Sunday, January 27, 2013

K-Means Clustering - 3 : Working with OpenCV


Hi,

In the previous articles, K-Means Clustering - 1 : Basic Understanding and K-Means Clustering - 2 : Working with Scipy, we have seen what is K-Means and how to use it to cluster the data. In this article, We will see how we can use K-Means function in OpenCV for K-Means clustering.

OpenCV documentation for K-Means clustering : cv2.KMeans()

Function parameters :

Input parameters :

1 - samples : It should be of np.float32 data type, and as said in previous article, each feature should be put in a single column.

2 - nclusters(K
) : Number of clusters

3 - criteria : It is the algorithm termination criteria. Actually, it should be a tuple of 3 parameters. They are ( type, max_iter, epsilon ):
    3.a - type of termination criteria : It has 3 flags as below:
      - cv2.TERM_CRITERIA_EPS - stop the algorithm iteration if specified accuracy, epsilon, is reached.
    - cv2.TERM_CRITERIA_MAX_ITER - stop the algorithm after the specified number of iterations, max_iter.
      - cv2.TERM_CRITERIA_EPS + cv2.TERM_CRITERIA_MAX_ITER - stop the iteration when any of the above condition is met.

    3.b - max_iter - An integer specifying maximum number of iterations. 
    3.c - epsilon - Required accuracy

4 - attempts : Flag to specify the number of times the algorithm is executed using different initial labellings. The algorithm returns the labels that yield the best compactness. This compactness is returned as output.

5 - flags : This flag is used to specify how initial centers are taken. Normally two flags are used for this : cv2.KMEANS_PP_CENTERS and cv2.KMEANS_RANDOM_CENTERS. (I didn't find any difference in their results, so I don't know where they are suitable. For time-being, I use second one in my examples).

Output parameters:

1 - compactness : It is the sum of squared distance from each point to their corresponding centers.

2 - labels : This is the label array (same as 'code' in previous article) where each element marked '0', '1'.....

3 - centers : This is array of centers of clusters.

Now let's do the same examples we did in last article.
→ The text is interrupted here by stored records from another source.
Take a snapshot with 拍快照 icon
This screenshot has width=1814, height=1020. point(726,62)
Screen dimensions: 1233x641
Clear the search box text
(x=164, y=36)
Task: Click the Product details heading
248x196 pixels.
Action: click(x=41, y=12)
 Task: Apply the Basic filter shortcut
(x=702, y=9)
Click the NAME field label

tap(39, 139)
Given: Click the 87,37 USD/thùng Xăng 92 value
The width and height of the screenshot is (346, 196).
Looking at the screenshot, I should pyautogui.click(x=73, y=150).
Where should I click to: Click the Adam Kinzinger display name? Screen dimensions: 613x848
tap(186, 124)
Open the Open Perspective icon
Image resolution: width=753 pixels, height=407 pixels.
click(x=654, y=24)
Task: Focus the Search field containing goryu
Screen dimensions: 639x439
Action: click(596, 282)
Remember, we used random number generator to generate data, so data may be different this time.

1 - Data with Only One Feature:

Below is the code, I have commented on important parts.

import numpy as np
import cv2
from matplotlib import pyplot as plt

x = np.random.randint(25,100,25)
y = np.random.randint(175,255,25)
z = np.hstack((x,y))
z = z.reshape((50,1))

# data should be np.float32 type
z = np.float32(z)

# Define criteria = ( type, max_iter = 10 , epsilon = 1.0 )
criteria = (cv2.TERM_CRITERIA_EPS + cv2.TERM_CRITERIA_MAX_ITER, 10, 1.0)

# Apply KMeans
ret,labels,centers = cv2.kmeans(z,2,criteria,10,cv2.KMEANS_RANDOM_CENTERS)

# Now split the data depending on their labels
A = z[labels==0]
B = z[labels==1]

# Now plot 'A' in red, 'B' in blue, 'centers' in yellow
plt.hist(A,256,[0,256],color = 'r')
plt.hist(B,256,[0,256],color = 'b')
plt.hist(centers,32,[0,256],color = 'y') 
plt.show()

Below is the output we get :

KMeans() with one feature set

2 - Data with more than one feature :

Directly moving to the code:

import numpy as np
import cv2
from matplotlib import pyplot as plt

X = np.random.randint(25,50,(25,2))
Y = np.random.randint(60,85,(25,2))
Z = np.vstack((X,Y))

# convert to np.float32
Z = np.float32(Z)

# define criteria and apply kmeans()
criteria = (cv2.TERM_CRITERIA_EPS + cv2.TERM_CRITERIA_MAX_ITER, 10, 1.0)
ret,label,center = cv2.kmeans(Z,2,criteria,10,cv2.KMEANS_RANDOM_CENTERS)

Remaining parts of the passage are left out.